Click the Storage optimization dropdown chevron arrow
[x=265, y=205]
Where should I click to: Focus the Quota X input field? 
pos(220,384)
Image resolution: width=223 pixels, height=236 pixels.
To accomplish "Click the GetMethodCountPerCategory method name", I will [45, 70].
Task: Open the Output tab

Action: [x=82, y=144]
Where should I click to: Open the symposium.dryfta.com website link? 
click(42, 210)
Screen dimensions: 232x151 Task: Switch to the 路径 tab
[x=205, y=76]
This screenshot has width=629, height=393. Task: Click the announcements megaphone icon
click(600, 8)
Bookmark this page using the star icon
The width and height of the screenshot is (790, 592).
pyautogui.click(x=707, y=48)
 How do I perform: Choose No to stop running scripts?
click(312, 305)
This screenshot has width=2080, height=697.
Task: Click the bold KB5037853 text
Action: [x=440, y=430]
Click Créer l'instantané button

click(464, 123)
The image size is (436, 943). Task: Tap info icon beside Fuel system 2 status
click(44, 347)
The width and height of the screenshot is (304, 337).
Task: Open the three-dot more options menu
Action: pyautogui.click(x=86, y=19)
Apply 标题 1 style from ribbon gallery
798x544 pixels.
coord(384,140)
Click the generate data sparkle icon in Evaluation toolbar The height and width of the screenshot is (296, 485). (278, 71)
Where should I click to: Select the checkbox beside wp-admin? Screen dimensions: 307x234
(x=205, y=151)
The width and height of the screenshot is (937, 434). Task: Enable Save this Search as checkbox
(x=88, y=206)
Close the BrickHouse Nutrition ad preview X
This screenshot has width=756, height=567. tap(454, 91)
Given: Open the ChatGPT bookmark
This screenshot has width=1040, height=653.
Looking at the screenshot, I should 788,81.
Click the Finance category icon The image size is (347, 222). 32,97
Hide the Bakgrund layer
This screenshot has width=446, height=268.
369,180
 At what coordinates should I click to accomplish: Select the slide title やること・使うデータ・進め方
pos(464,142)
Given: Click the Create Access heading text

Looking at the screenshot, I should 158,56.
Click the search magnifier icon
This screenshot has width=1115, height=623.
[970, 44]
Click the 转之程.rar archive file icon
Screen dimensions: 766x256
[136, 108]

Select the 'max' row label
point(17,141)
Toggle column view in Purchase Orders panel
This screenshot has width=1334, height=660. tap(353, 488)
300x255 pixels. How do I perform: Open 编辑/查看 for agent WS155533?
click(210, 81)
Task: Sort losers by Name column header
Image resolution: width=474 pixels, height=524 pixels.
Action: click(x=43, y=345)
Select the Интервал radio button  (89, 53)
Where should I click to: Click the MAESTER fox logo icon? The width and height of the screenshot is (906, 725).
************
▸ **Required work**
Output the listing above in full. Every line must match.

▸ **Task result**
Click the Storage optimization dropdown chevron arrow
[x=265, y=205]
Where should I click to: Focus the Quota X input field? 
pos(220,384)
Image resolution: width=223 pixels, height=236 pixels.
To accomplish "Click the GetMethodCountPerCategory method name", I will [45, 70].
Task: Open the Output tab

Action: [x=82, y=144]
Where should I click to: Open the symposium.dryfta.com website link? 
click(42, 210)
Screen dimensions: 232x151 Task: Switch to the 路径 tab
[x=205, y=76]
This screenshot has width=629, height=393. Task: Click the announcements megaphone icon
click(600, 8)
Bookmark this page using the star icon
The width and height of the screenshot is (790, 592).
pyautogui.click(x=707, y=48)
 How do I perform: Choose No to stop running scripts?
click(312, 305)
This screenshot has width=2080, height=697.
Task: Click the bold KB5037853 text
Action: [x=440, y=430]
Click Créer l'instantané button

click(464, 123)
The image size is (436, 943). Task: Tap info icon beside Fuel system 2 status
click(44, 347)
The width and height of the screenshot is (304, 337).
Task: Open the three-dot more options menu
Action: pyautogui.click(x=86, y=19)
Apply 标题 1 style from ribbon gallery
798x544 pixels.
coord(384,140)
Click the generate data sparkle icon in Evaluation toolbar The height and width of the screenshot is (296, 485). (278, 71)
Where should I click to: Select the checkbox beside wp-admin? Screen dimensions: 307x234
(x=205, y=151)
The width and height of the screenshot is (937, 434). Task: Enable Save this Search as checkbox
(x=88, y=206)
Close the BrickHouse Nutrition ad preview X
This screenshot has width=756, height=567. tap(454, 91)
Given: Open the ChatGPT bookmark
This screenshot has width=1040, height=653.
Looking at the screenshot, I should 788,81.
Click the Finance category icon The image size is (347, 222). 32,97
Hide the Bakgrund layer
This screenshot has width=446, height=268.
369,180
 At what coordinates should I click to accomplish: Select the slide title やること・使うデータ・進め方
pos(464,142)
Given: Click the Create Access heading text

Looking at the screenshot, I should 158,56.
Click the search magnifier icon
This screenshot has width=1115, height=623.
[970, 44]
Click the 转之程.rar archive file icon
Screen dimensions: 766x256
[136, 108]

Select the 'max' row label
point(17,141)
Toggle column view in Purchase Orders panel
This screenshot has width=1334, height=660. tap(353, 488)
300x255 pixels. How do I perform: Open 编辑/查看 for agent WS155533?
click(210, 81)
Task: Sort losers by Name column header
Image resolution: width=474 pixels, height=524 pixels.
Action: click(x=43, y=345)
Select the Интервал radio button  (89, 53)
Where should I click to: Click the MAESTER fox logo icon? The width and height of the screenshot is (906, 725).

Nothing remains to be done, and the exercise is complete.